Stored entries
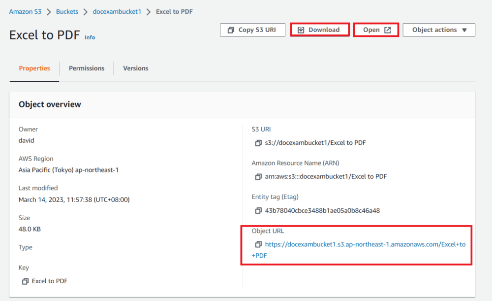Follow the Object URL hyperlink

point(365,244)
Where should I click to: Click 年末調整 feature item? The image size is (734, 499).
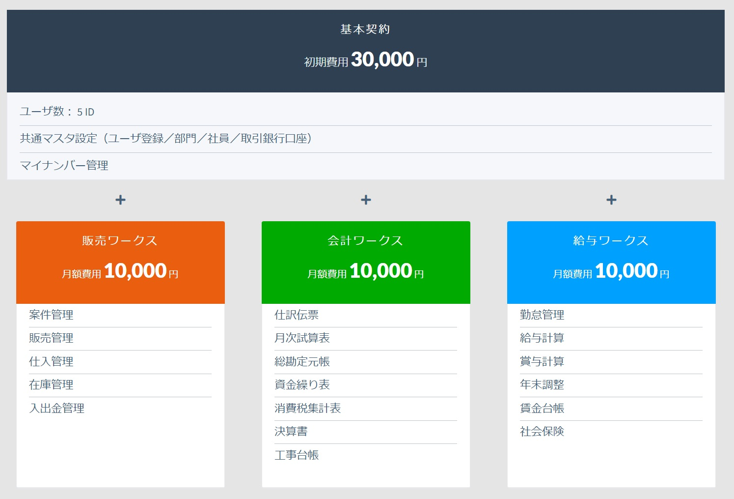542,385
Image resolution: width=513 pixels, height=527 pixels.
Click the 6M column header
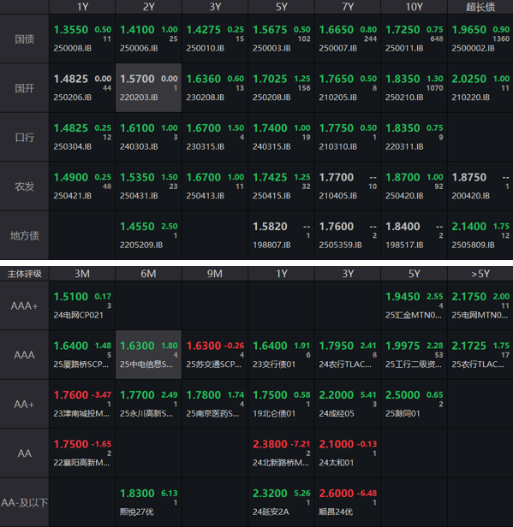148,274
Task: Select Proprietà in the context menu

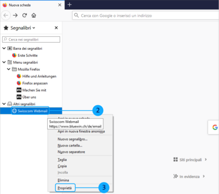Action: pos(65,188)
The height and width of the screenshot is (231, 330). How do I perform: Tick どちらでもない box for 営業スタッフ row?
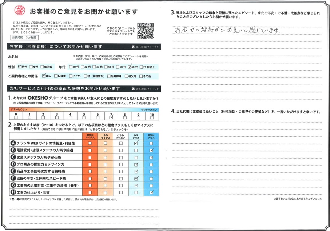coord(121,158)
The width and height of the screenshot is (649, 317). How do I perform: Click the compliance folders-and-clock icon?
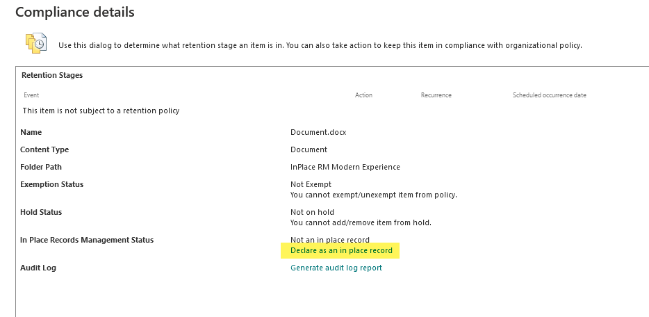[x=36, y=43]
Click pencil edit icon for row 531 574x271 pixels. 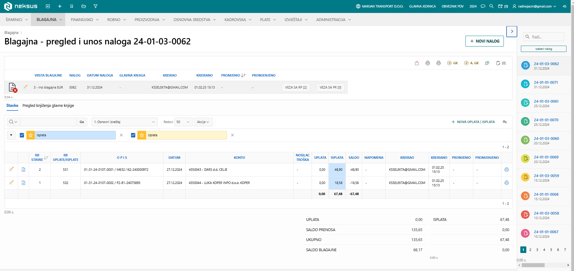tap(11, 169)
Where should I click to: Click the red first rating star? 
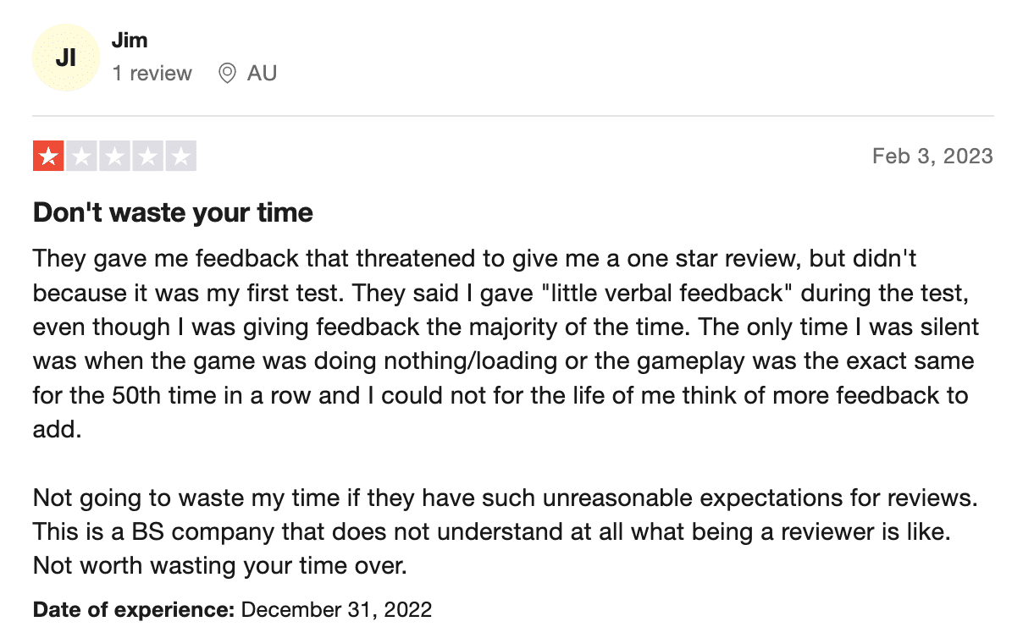point(48,157)
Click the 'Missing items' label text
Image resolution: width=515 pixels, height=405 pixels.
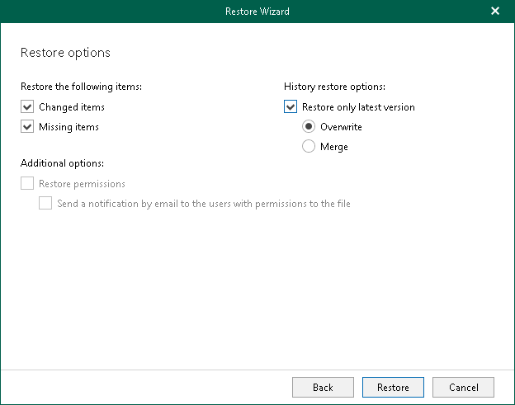pyautogui.click(x=69, y=127)
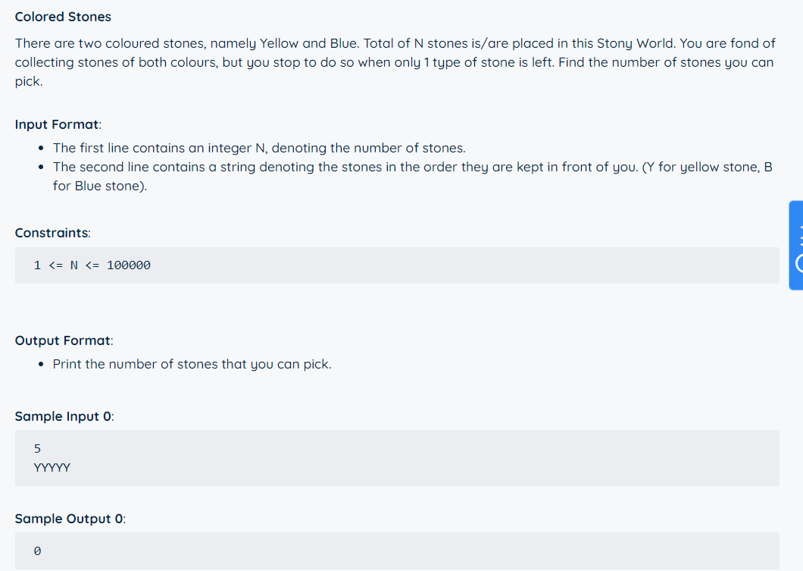Click the "Sample Output 0:" heading

(x=70, y=519)
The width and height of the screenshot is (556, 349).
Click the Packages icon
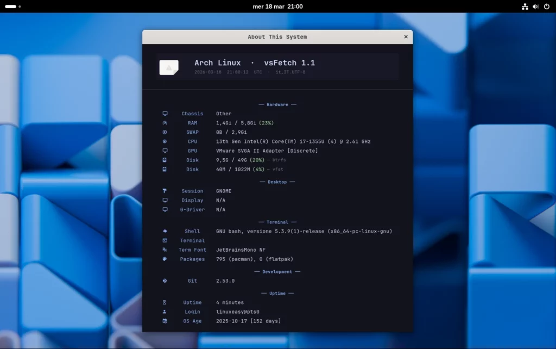pos(165,259)
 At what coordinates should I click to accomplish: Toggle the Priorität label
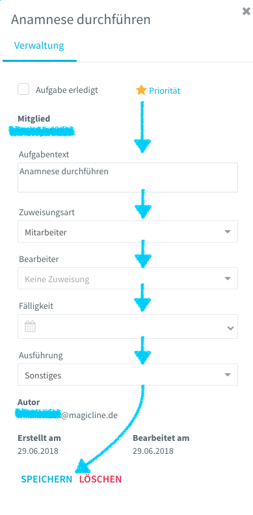[x=165, y=90]
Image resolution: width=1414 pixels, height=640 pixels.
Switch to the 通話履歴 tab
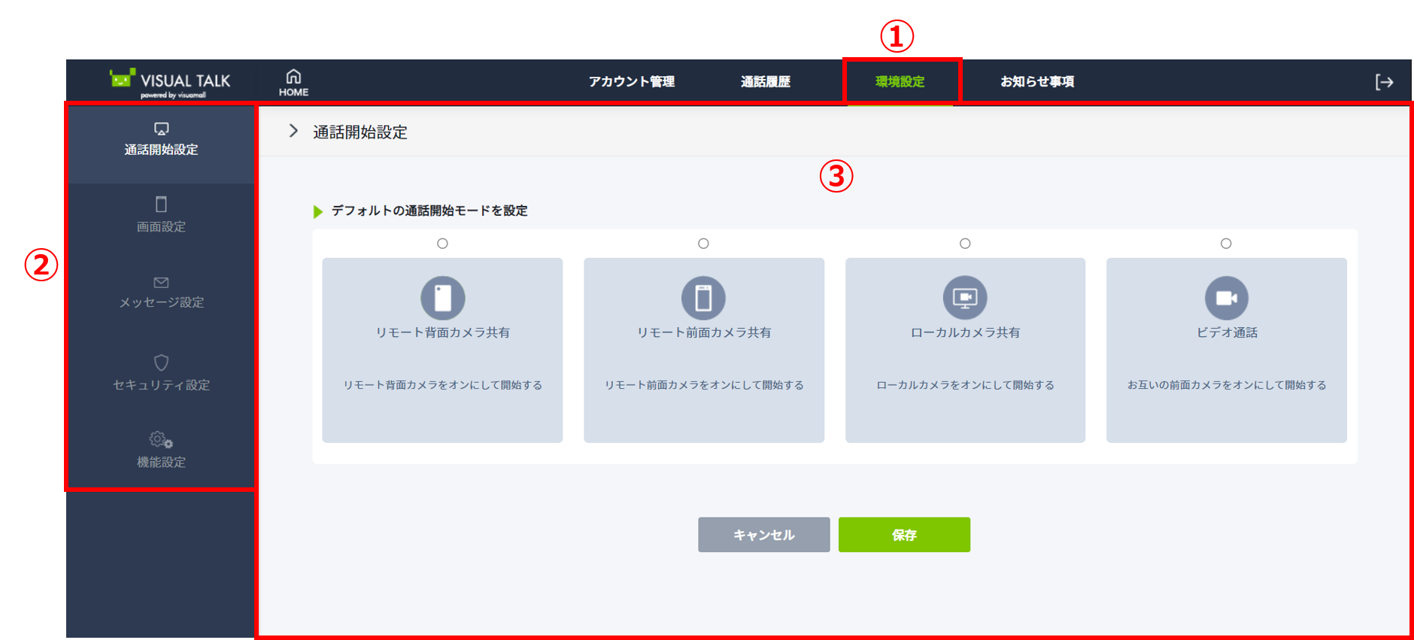point(765,81)
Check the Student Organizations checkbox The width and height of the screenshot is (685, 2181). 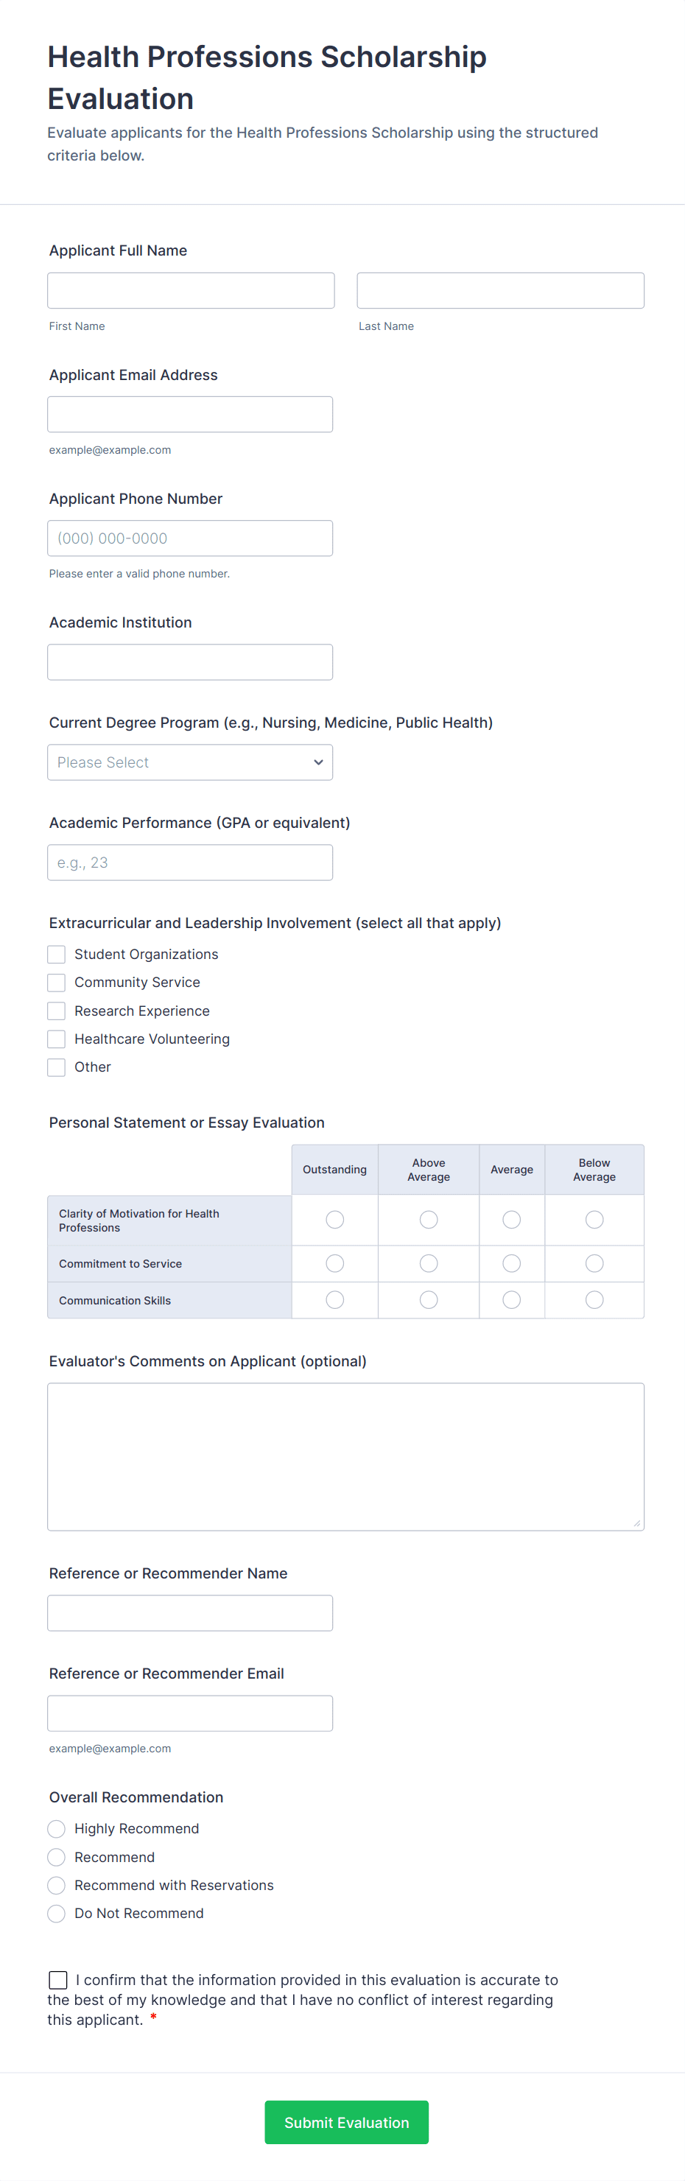click(57, 954)
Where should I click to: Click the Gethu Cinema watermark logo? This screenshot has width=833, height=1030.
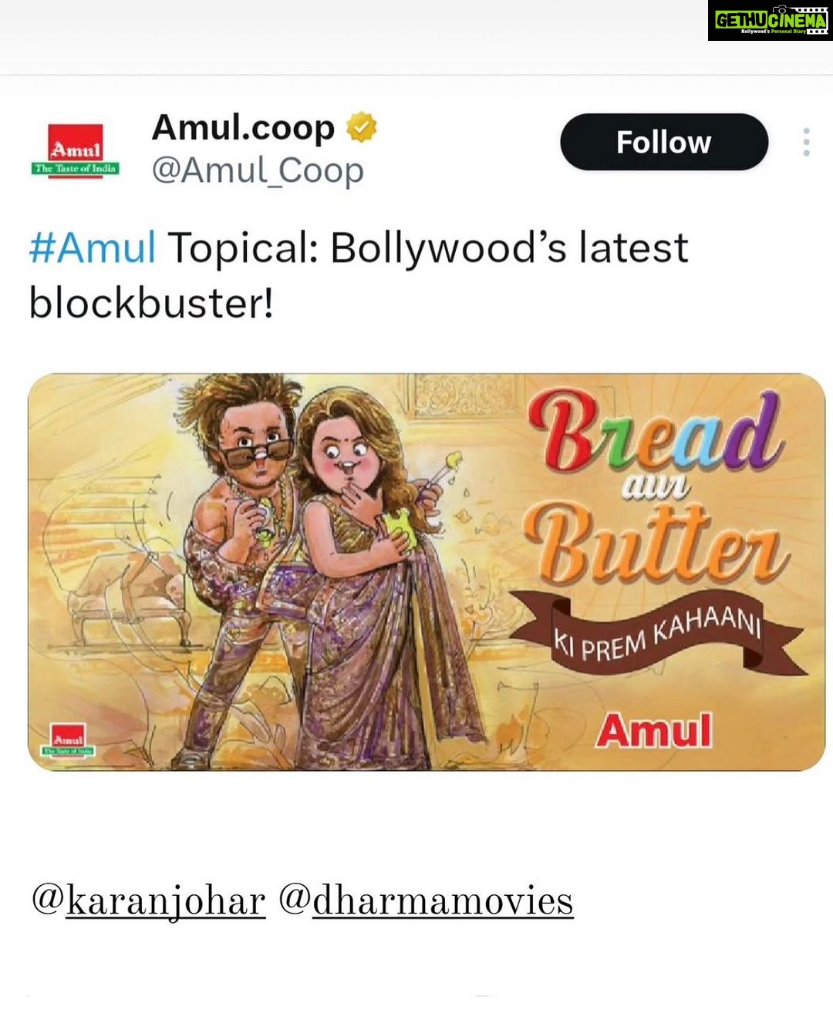(x=770, y=20)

WORK TO COMPLETE:
How many lines of the records contain the word "should"? Reply with the number alone.

ANSWER TO THE EXERCISE:
4